11

We have a file in S3 that is loaded in to Redshift via the COPY command. The import is failing because a VARCHAR(20) value contains an Ä which is being translated into .. during the copy command and is now too long for the 20 characters.

I have verified that the data is correct in S3, but the COPY command does not understand the UTF-8 characters during import.
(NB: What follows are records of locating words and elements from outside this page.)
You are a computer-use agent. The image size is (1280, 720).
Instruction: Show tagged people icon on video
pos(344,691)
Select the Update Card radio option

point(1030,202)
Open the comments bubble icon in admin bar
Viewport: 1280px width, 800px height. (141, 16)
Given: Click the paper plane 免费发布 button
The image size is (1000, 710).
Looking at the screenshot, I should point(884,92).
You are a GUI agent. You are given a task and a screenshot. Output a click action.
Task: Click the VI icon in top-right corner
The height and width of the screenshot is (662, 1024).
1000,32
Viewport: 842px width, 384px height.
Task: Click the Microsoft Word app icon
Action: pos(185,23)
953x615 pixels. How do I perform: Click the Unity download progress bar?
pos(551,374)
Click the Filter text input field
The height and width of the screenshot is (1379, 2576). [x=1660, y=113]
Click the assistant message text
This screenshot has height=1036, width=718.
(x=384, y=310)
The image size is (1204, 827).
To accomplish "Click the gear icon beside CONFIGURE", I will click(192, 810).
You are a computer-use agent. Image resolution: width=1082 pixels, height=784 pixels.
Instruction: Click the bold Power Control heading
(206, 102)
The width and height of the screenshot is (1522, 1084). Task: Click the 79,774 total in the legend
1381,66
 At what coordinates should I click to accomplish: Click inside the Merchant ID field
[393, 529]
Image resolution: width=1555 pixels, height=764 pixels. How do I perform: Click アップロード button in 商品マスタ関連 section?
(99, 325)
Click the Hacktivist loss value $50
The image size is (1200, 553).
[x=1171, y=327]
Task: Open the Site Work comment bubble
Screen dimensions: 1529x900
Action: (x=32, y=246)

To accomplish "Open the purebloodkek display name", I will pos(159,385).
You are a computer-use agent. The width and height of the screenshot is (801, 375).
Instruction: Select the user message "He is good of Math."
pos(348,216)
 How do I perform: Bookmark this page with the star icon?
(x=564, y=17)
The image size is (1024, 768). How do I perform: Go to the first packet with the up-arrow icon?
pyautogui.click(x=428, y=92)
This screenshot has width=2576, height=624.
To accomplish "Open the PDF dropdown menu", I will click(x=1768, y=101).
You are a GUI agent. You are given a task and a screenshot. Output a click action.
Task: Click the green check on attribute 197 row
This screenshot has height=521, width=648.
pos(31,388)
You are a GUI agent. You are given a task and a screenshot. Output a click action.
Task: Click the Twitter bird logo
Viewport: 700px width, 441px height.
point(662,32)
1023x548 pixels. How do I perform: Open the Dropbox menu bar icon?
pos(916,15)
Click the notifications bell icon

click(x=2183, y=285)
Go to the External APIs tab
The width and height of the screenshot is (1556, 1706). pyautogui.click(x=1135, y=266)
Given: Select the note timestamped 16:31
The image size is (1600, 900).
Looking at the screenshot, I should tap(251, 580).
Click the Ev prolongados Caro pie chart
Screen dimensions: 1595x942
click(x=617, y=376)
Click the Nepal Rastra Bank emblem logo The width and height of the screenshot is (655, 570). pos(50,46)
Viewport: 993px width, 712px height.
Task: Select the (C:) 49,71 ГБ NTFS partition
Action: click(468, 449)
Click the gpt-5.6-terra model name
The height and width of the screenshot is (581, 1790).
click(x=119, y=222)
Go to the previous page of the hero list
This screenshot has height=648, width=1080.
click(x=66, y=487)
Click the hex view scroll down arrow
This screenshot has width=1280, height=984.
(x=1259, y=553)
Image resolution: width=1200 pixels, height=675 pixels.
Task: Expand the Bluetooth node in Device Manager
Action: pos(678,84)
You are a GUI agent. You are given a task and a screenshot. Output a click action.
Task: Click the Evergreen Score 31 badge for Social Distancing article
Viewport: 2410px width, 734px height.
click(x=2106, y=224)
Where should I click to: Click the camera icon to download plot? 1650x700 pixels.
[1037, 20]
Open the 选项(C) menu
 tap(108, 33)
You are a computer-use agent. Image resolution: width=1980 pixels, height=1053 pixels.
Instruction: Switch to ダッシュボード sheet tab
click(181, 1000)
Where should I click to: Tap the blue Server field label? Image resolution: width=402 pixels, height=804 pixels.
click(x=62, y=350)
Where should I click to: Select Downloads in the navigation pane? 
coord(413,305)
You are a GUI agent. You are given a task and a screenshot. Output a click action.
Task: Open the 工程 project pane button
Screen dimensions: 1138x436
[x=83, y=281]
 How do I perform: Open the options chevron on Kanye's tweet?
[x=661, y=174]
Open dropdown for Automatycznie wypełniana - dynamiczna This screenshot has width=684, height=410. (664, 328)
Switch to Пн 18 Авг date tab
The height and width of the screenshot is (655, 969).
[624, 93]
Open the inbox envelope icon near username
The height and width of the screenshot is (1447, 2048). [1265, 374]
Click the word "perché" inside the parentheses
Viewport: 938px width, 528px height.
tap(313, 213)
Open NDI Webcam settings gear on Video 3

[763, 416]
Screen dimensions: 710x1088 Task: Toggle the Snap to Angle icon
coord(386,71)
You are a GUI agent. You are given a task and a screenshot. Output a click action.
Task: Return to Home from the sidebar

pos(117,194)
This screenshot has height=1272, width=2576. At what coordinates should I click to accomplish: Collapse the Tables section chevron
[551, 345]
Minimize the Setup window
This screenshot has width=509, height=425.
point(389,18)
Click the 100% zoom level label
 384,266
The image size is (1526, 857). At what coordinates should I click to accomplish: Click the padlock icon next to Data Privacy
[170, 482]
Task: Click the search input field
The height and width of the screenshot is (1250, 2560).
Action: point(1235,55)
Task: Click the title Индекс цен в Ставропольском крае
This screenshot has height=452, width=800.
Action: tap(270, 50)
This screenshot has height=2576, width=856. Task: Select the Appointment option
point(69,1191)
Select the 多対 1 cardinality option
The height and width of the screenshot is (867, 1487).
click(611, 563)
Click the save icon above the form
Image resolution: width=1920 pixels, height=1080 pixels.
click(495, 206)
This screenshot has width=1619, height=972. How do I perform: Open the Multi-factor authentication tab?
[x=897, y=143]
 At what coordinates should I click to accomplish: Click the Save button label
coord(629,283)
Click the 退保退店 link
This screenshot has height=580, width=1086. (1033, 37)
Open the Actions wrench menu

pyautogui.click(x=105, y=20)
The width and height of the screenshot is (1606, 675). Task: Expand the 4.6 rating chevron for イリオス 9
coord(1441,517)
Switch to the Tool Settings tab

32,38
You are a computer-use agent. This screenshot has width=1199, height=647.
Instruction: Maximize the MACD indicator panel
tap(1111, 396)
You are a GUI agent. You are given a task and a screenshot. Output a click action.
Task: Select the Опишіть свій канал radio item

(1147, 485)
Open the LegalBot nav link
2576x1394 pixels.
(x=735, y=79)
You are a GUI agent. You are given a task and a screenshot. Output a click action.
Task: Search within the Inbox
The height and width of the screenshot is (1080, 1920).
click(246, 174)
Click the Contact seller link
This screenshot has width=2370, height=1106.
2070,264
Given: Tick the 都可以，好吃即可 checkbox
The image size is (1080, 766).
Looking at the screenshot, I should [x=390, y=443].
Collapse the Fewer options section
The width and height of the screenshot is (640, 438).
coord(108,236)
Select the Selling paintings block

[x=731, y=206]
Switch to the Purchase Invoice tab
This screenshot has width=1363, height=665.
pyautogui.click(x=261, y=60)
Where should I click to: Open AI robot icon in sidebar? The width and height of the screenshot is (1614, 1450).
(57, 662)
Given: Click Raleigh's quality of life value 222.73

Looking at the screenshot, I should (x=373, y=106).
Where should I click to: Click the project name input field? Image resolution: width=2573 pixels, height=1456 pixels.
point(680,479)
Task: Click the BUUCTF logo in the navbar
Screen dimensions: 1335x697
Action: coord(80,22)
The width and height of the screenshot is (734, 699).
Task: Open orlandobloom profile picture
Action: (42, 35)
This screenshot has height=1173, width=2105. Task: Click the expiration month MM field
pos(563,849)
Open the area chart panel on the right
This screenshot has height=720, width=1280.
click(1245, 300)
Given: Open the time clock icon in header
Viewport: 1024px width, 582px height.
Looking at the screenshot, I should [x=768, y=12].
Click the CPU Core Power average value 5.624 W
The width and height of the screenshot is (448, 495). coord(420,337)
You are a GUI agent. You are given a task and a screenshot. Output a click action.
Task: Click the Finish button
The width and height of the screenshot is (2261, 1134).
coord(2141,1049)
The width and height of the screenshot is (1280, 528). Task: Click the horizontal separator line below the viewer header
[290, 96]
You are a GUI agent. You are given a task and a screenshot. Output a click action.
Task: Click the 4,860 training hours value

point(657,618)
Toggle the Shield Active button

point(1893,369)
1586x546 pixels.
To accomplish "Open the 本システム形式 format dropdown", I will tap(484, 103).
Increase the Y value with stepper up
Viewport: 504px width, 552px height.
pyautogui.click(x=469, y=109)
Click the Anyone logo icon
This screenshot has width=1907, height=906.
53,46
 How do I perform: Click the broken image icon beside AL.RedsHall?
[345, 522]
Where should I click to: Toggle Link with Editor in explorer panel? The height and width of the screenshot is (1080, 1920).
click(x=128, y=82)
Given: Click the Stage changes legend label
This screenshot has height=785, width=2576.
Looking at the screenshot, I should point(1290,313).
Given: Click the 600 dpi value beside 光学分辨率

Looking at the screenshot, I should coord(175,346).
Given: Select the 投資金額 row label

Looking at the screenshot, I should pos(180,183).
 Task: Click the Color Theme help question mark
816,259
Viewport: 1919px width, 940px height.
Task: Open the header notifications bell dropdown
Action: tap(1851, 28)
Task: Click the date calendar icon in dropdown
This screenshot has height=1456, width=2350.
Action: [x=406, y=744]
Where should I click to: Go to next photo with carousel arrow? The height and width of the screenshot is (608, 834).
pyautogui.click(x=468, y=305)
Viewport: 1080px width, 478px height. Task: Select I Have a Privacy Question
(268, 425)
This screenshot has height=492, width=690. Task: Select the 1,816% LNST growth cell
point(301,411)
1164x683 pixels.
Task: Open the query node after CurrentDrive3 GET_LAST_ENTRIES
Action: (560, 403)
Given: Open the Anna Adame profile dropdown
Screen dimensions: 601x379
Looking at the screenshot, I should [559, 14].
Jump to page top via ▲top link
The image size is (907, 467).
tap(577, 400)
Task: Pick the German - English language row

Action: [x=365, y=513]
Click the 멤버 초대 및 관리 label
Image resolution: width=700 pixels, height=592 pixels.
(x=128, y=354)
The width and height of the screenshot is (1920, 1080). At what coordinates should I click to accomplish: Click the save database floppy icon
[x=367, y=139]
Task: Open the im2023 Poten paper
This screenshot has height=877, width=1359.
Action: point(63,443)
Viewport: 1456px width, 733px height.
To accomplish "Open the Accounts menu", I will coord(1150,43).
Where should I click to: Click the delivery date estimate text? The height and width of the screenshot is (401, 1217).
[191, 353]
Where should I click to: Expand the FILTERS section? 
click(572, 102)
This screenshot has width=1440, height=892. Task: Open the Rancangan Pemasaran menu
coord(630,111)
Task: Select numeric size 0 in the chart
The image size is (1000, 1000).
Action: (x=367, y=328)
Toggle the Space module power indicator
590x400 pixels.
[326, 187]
Has anyone found a solution for this?

Elliot Chance
  • 5,526
  • 10
  • 49
  • 80

5 Answers5

16

tl;dr

the byte length for your varchar column just needs to be larger.

Detail

Multi-byte characters (UTF-8) are supported in the varchar data type, however the length that is provided is in bytes, NOT characters.

AWS documentation for Multibyte Character Load Errors states the following:

VARCHAR columns accept multibyte UTF-8 characters, to a maximum of four bytes.

Therefore if you want the character Ä to be allowed, then you need to allow 2 bytes for this character, instead of 1 byte.

AWS documentation for VARCHAR or CHARACTER VARYING states the following:

... so a VARCHAR(120) column consists of a maximum of 120 single-byte characters, 60 two-byte characters, 40 three-byte characters, or 30 four-byte characters.

For a list of UTF-8 characters and their byte lengths, this is a good reference: Complete Character List for UTF-8

Detailed information for the Unicode Character 'LATIN CAPITAL LETTER A WITH DIAERESIS' (U+00C4) can be found here.

Community
  • 1
  • 1
Adrian Torrie
  • 2,795
  • 3
  • 40
  • 61
1

Please check below link

http://docs.aws.amazon.com/redshift/latest/dg/multi-byte-character-load-errors.html

You should use ACCEPTINVCHARS in you copy command. Details here

http://docs.aws.amazon.com/redshift/latest/dg/r_COPY.html#acceptinvchars

Sandesh Deshmane
  • 2,247
  • 1
  • 22
  • 25
0

I have a similar experience which some only characters like Ä were not copied correctly when loading mysqldump data into our Redshift cluster. It was because the encoding of mysqldump was latin1 which is the default character set of mysql. It's better to check the character encoding of the files for COPY first. If the encoding of your files are not UTF-8, you have to encode your files.

Masashi M
  • 2,679
  • 21
  • 22
0

Using "ACCEPTINVCHARS ESCAPE" in the copy command solved the issue for us with minor data alteration.

Sailendra Pinupolu
  • 1,038
  • 1
  • 10
  • 8
0

You need to increase the size of your varchar column. Check the stl_load_errors table, see what is the actual field value length for the failed rows and accordingly increase the size. EDIT: Just realized this is a very old post, anyways if someone need it..

SwapSays
  • 407
  • 7
  • 18